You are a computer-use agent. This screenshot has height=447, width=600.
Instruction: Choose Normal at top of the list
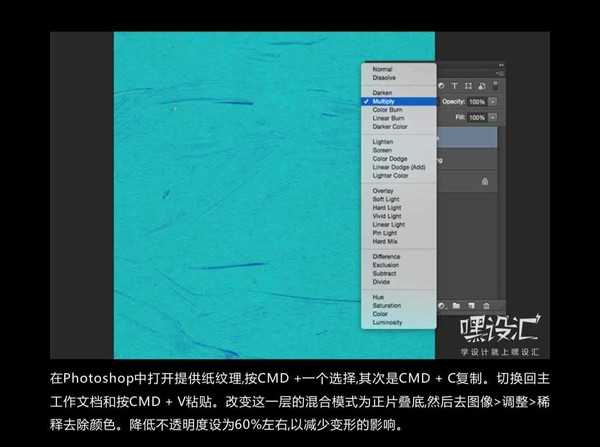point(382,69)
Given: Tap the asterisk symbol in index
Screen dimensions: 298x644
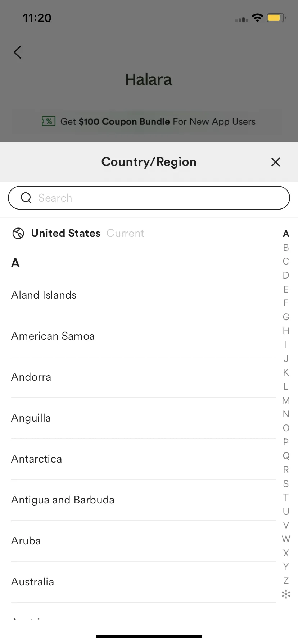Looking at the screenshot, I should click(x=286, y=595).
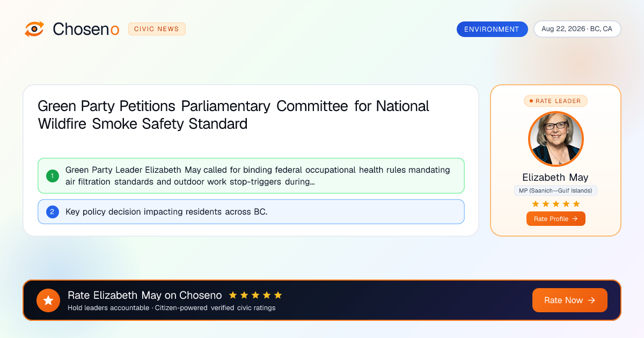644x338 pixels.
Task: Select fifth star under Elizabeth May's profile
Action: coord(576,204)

□ □ □ □

* [Work to complete]:
The reply must contain every entry above, exactly as written, and none of the pictures.

* [Response to this exercise]:
You are a computer-use agent. This screenshot has height=447, width=600.
Instruction: Choose Normal at top of the list
point(382,69)
Given: Tap the asterisk symbol in index
Screen dimensions: 298x644
Looking at the screenshot, I should click(x=286, y=595).
644x338 pixels.
Task: Select fifth star under Elizabeth May's profile
Action: coord(576,204)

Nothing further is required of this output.